My Plate is now the quintessential guide for healthy eating: a plate divided into quarters of slightly varying sizes representing how to create a healthy meal. It contains a larger quarter for vegetables, slightly smaller for grains, and slightly smaller for both fruits and protein. The hope is that it will help eaters avoid oversized portions and eat more nutritious meals.
Agriculture Secretary Tom Vilsack said after almost 20 years of preaching nutrition through a food pyramid that USDA officials now say was overly complex, obesity rates have skyrocketed. The new symbol is simple and gives diners an idea of what should be on their plates when they sit down at the dinner table.
In fact, it appears only one quarter of people who recognize the food pyramid ever used it. Further surveys show people are confused about what they should eat and most have no concept of portion sizes or balancing calories for weight control.
I heard about the “Plate Method” when Maudene Nelson, registered dietitian and diabetes educator at the Institute of Human Nutrition at Columbia University, reviewed a myth for my book, “50 Diabetes Myths That Can Ruin Your Life and the 50 Diabetes Truths That Can Save It”. In myth number 26, “There is one specific diabetic diet I should follow” Nelson called “the plate method” for creating healthful meals magic.

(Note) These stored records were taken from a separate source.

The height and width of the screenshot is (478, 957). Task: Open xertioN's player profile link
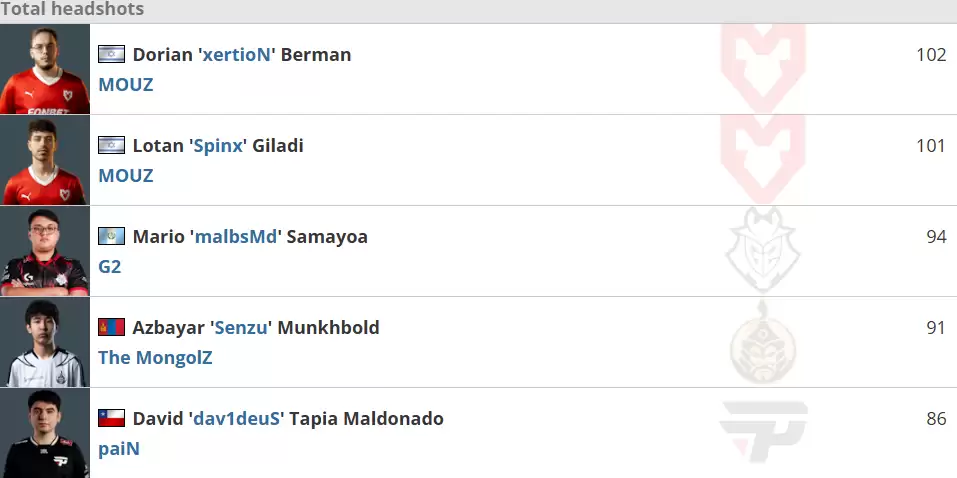point(236,55)
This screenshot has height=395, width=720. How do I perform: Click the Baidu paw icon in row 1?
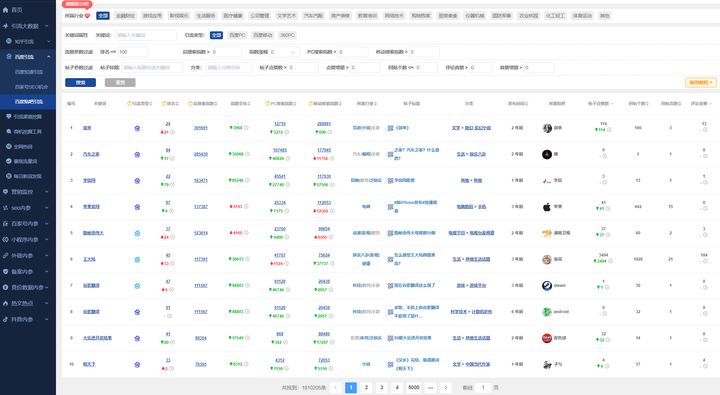(137, 128)
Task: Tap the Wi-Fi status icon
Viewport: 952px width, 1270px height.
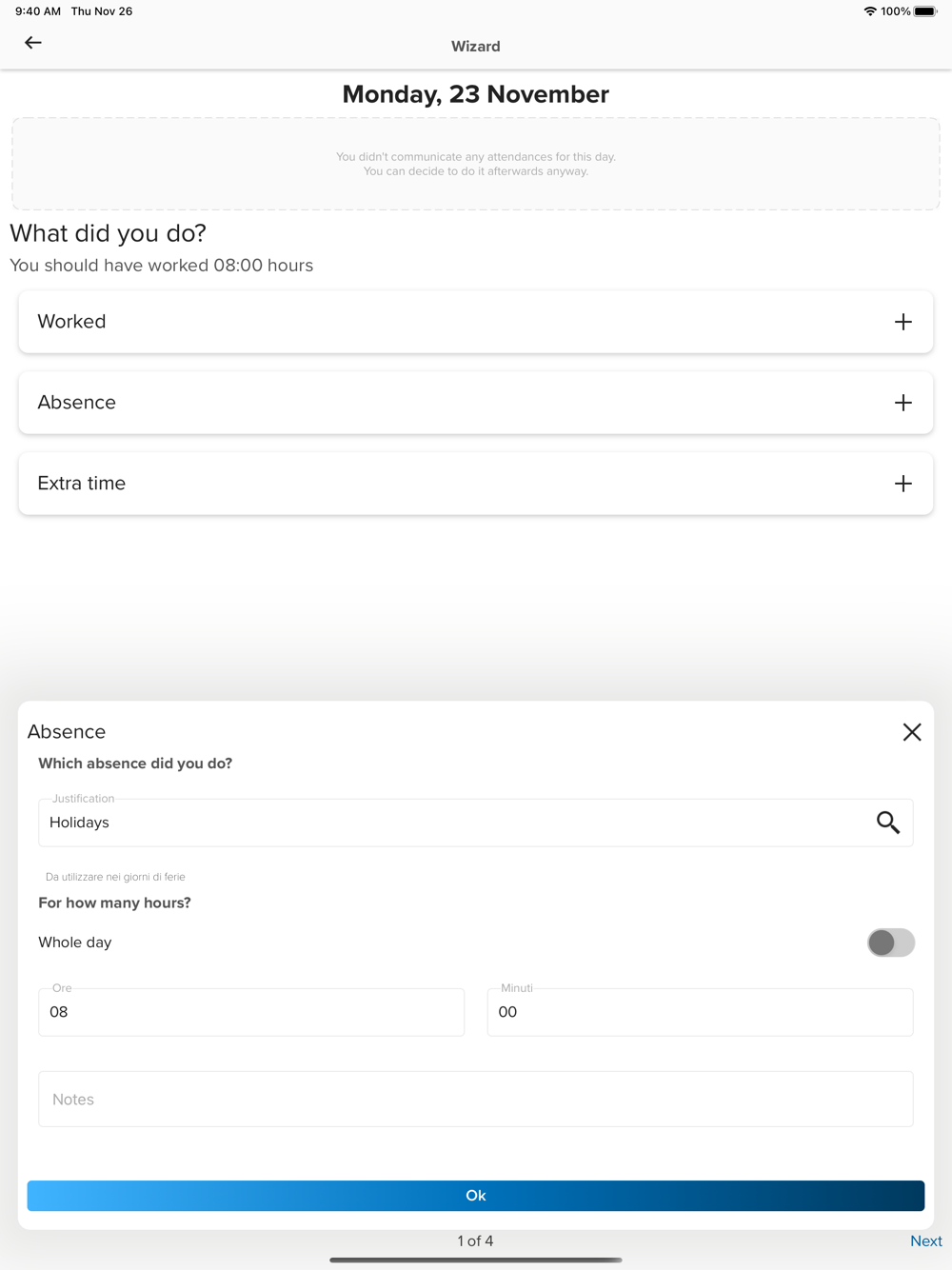Action: point(869,11)
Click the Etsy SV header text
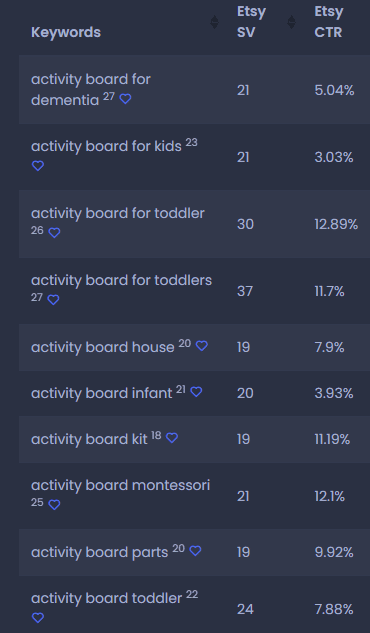Screen dimensions: 370x633 click(251, 22)
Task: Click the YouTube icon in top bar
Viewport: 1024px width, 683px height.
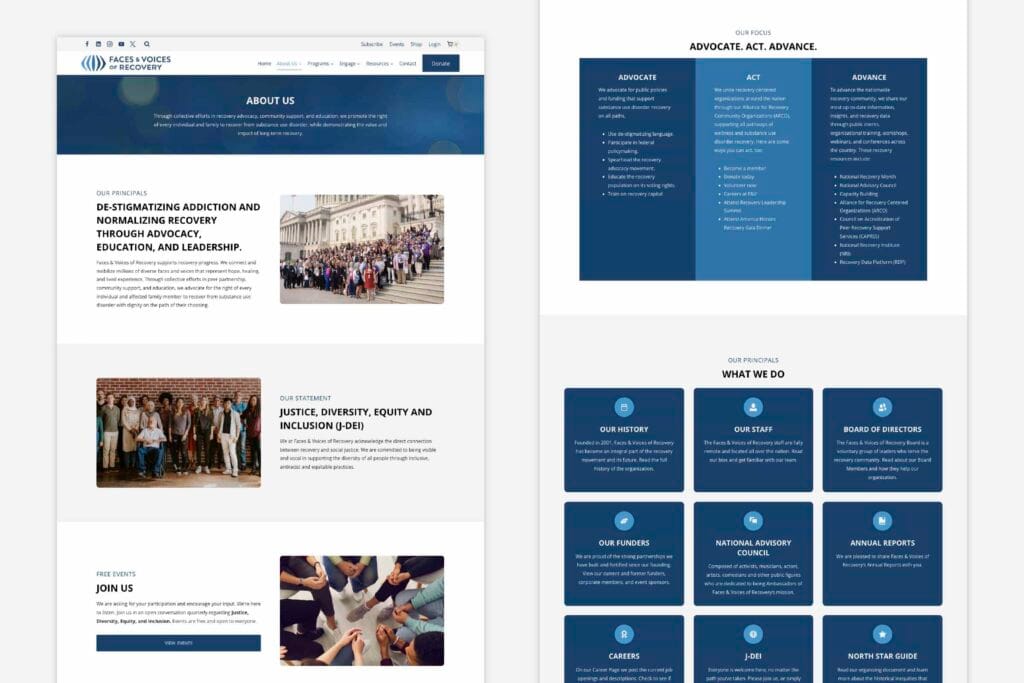Action: pyautogui.click(x=121, y=44)
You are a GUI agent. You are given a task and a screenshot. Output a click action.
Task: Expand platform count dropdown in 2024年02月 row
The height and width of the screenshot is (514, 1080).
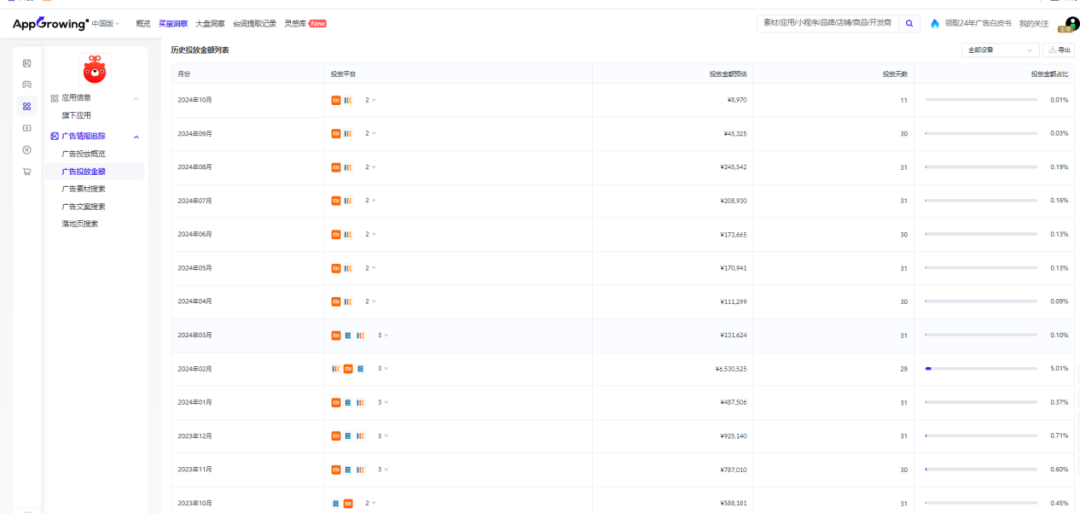384,369
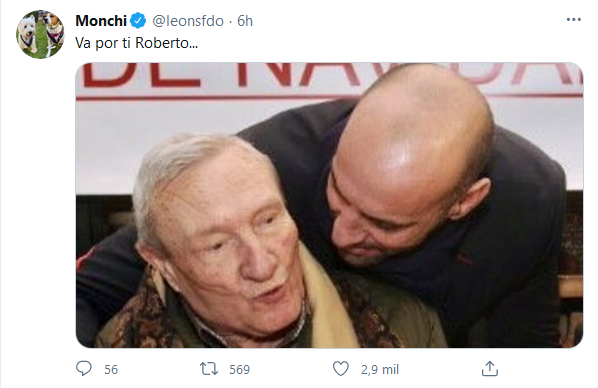The width and height of the screenshot is (598, 388).
Task: Like the tweet with the heart icon
Action: pyautogui.click(x=341, y=369)
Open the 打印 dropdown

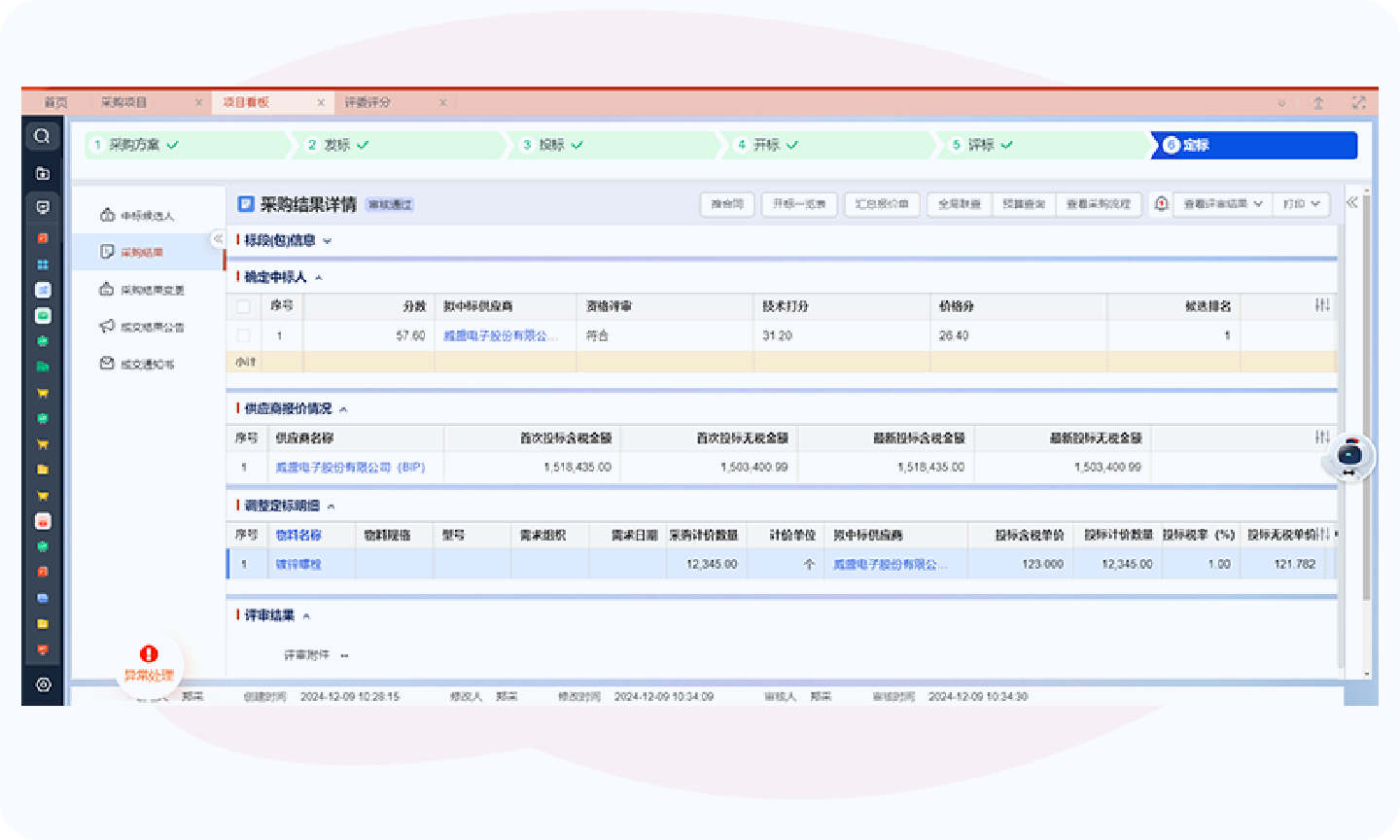point(1301,204)
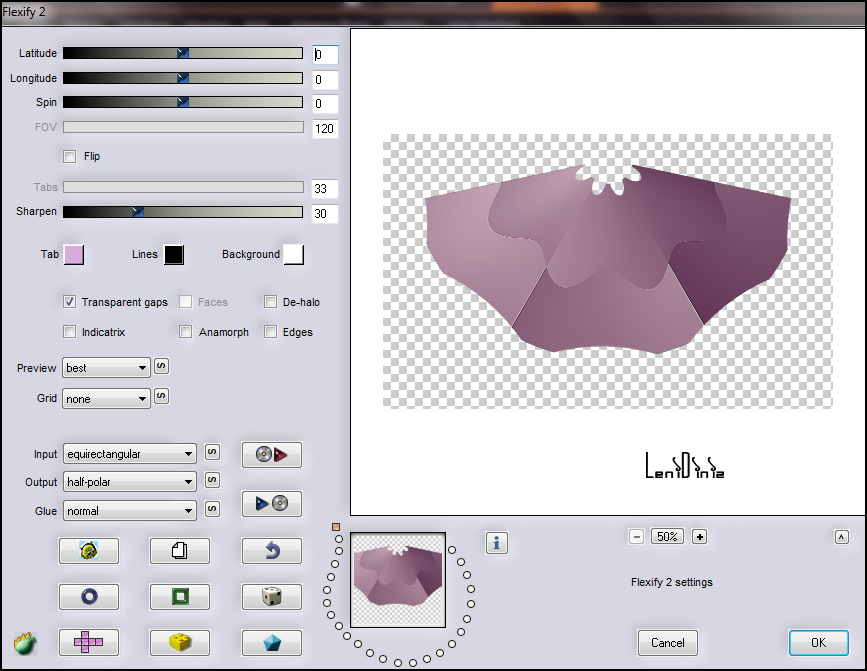Open the info button beside thumbnail

click(497, 543)
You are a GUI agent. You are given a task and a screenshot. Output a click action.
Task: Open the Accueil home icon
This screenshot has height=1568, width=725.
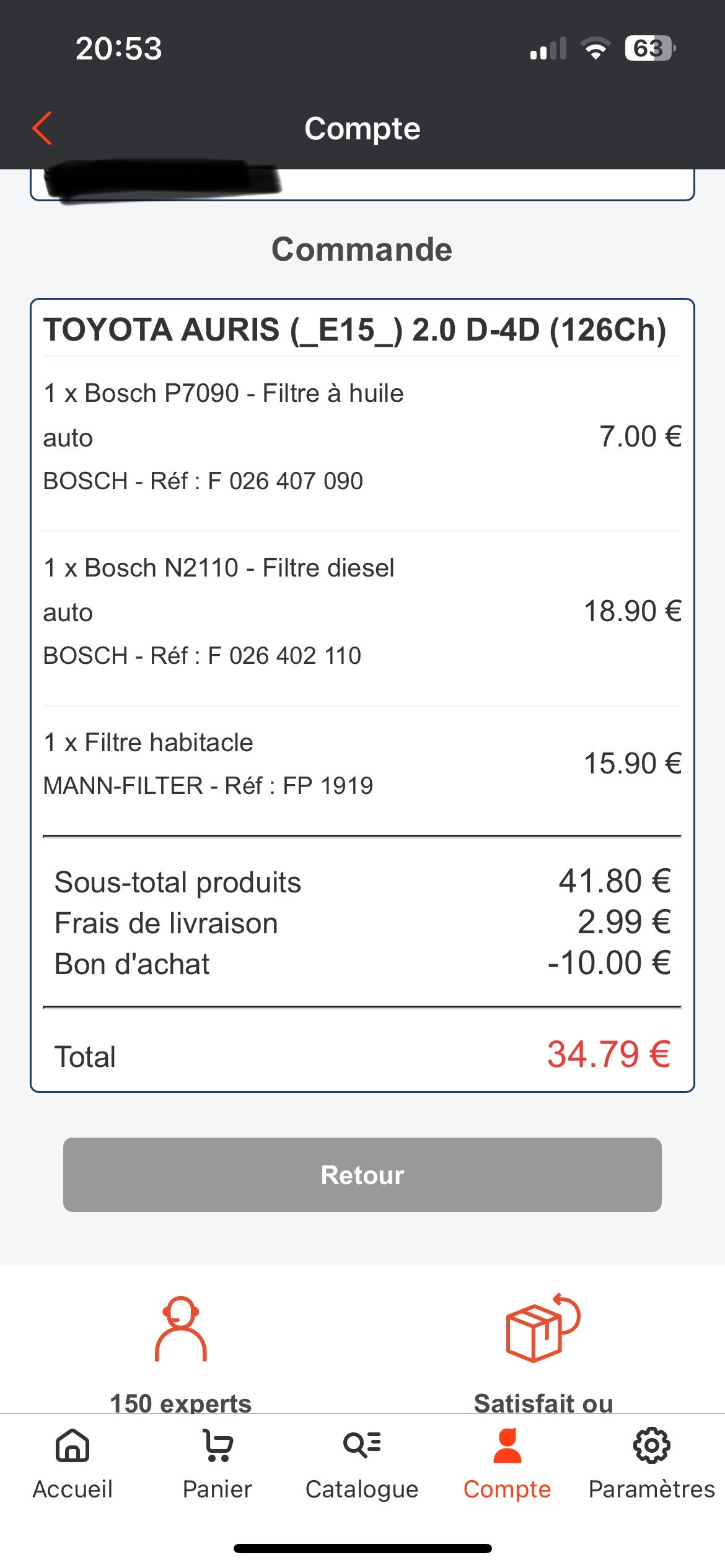click(x=72, y=1447)
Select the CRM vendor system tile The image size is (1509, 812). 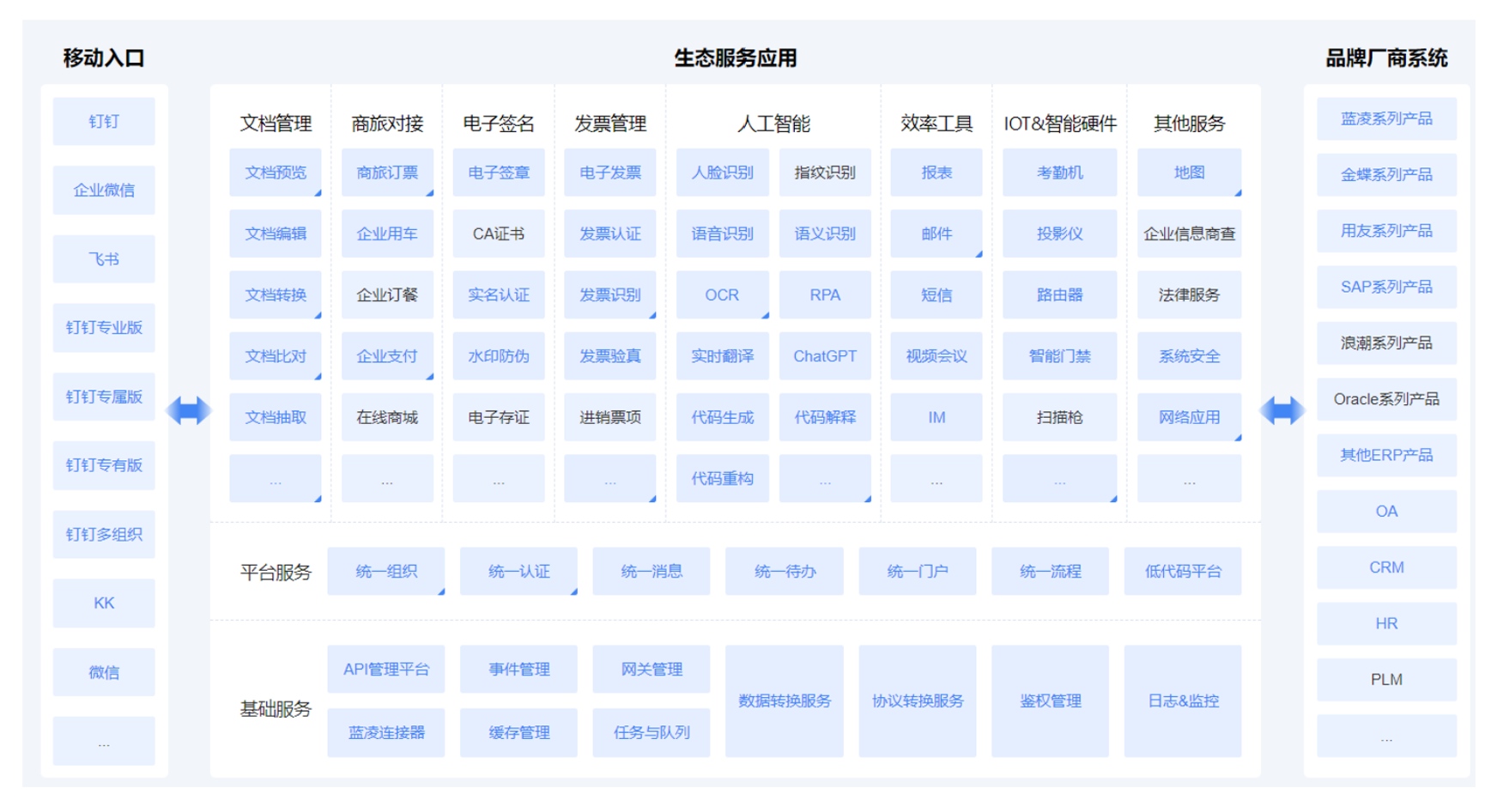click(x=1386, y=567)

It’s in the Tips Box on page 142. She gave a little more specific instruction:
Fill half your plate with any variety of colorful veggies low in carbohydrates, such as asparagus, broccoli, Brussels sprouts, eggplant, carrots, or cauliflower. Fill one-quarter of your plate with carbohydrate-dense foods such as potatoes, rice, beans, corn, or legumes, and fill the remaining quarter with lean protein such as chicken, fish, lamb, pork, or beef. Meals made with the Plate Method naturally contain a moderate amount of carbohydrates, little fat and cholesterol, and a good amount of fiber.
Funny thing is with the exception of fruit on my plate, I use fruit for snacks, this is how I typically eat. Dinner is chicken or fish, beans and a green veggie.
Seems Mr. Vilsack should have come to me years ago!